Mercury levels are higher in the air indoors from switches, paints and florescent light bulbs, and they’re high in reservoirs made by recent dams, which dislodge mercury from the soil and create a high-carbon environment primed for methylation. The element is found in cinnabar ore and in the atmosphere at about 1.5 parts-per-billion in the Northern Hemisphere.
But it’s especially found in the Arctic, where it’s delivered in its easily-vaporized elemental form, carried on global air currents. The mercury released in Europe ends up in the Eastern Canadian Arctic, where levels are improving because of stricter European pollution standards. And the mercury released in Asia gets dumped on the Western Canadian Arctic and Alaska. These places are seeing a rising trend.
Some of that is from forest fires and volcanoes, but the majority is anthropogenic, from coal combustion, metal smelting and artisanal gold mining – pools of mercury in a pan with rocks, heated over a fire while bare faces peer down. Korea blames China, China blames India, and Japan blames Korea. India doesn’t believe the models at all. We’ve got a Kyoto Protocol for mercury now – the Minamata Convention of 2013 – and it was signed by 128 countries, but it will only come into force once 50 countries have ratified (we’re at 23 to date).
Twenty years of research in Alert, on gorgeous Ellesmere Island, Nunavut, brought Steffen and her Northern contaminants teammates some genuinely new insights beyond the drudgery of meticulous monitoring. In May, a couple of months after polar sunrise, mercury levels are high in Alert and some unique chemistry occurs.
Steffen and her team began to notice sudden “depletion events”. Over the course of mere hours, atmospheric mercury plummets to nothing at all.

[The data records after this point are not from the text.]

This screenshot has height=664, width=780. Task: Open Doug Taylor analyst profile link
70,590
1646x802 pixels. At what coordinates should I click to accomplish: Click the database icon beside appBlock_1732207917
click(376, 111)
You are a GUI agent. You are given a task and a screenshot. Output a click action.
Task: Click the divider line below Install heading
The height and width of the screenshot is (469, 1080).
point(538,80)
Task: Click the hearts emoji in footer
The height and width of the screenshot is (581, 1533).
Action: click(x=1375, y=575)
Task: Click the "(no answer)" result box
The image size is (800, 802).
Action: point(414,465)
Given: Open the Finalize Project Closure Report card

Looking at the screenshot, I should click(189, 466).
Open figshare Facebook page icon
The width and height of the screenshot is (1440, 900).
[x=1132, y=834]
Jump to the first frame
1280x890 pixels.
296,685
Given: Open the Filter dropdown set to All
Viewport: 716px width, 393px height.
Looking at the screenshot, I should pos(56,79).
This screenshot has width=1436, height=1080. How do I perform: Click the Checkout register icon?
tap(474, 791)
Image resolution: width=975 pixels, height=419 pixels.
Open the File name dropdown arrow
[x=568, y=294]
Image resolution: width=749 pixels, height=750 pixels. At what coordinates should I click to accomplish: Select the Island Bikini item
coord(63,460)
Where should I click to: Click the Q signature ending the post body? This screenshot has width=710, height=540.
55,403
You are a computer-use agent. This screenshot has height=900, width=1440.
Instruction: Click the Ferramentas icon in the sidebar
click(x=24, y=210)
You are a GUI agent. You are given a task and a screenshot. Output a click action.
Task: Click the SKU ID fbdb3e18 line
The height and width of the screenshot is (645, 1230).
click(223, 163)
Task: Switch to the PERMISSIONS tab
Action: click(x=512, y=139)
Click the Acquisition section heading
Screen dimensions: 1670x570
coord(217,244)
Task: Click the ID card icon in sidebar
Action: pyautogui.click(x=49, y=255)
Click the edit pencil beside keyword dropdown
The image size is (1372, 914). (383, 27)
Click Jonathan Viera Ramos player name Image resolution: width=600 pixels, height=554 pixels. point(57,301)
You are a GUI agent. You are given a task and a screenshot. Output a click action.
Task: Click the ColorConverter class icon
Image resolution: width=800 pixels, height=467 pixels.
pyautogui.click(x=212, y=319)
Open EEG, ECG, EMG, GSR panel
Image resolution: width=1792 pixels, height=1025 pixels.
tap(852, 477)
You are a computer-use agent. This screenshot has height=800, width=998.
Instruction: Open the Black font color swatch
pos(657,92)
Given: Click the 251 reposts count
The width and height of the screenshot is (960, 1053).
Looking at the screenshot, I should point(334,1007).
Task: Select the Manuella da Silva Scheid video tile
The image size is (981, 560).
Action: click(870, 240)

Which is to say it gets dumped onto the ground and sea ice. It happens in the same two-week period every year, and the team can now predict when the deposition is going to happen – helpful for knowing when emissions, months before, are going to be most harmful.
The mysterious process centers on a combination of sunlight, ground-level ozone and sea salt in the air, which oxidizes the mercury, transforming it from its elemental form into a more stable form that is less easily vaporized. Climate change will make Arctic sea ice saltier and provide more opportunity for this mercury deposition to happen. In a jolly parting comment, Steffen reminded us that the permafrost is also melting, releasing its stored mercury for recycling into the biosphere.
The meeting adjourned with the promise that next time there would be a historical film shown about eight Labrador Inuit who found themselves imprisoned in a zoo. My own memories of Ellesmere Island newly awakened, I paid my dues and became a member of the Arctic Circle.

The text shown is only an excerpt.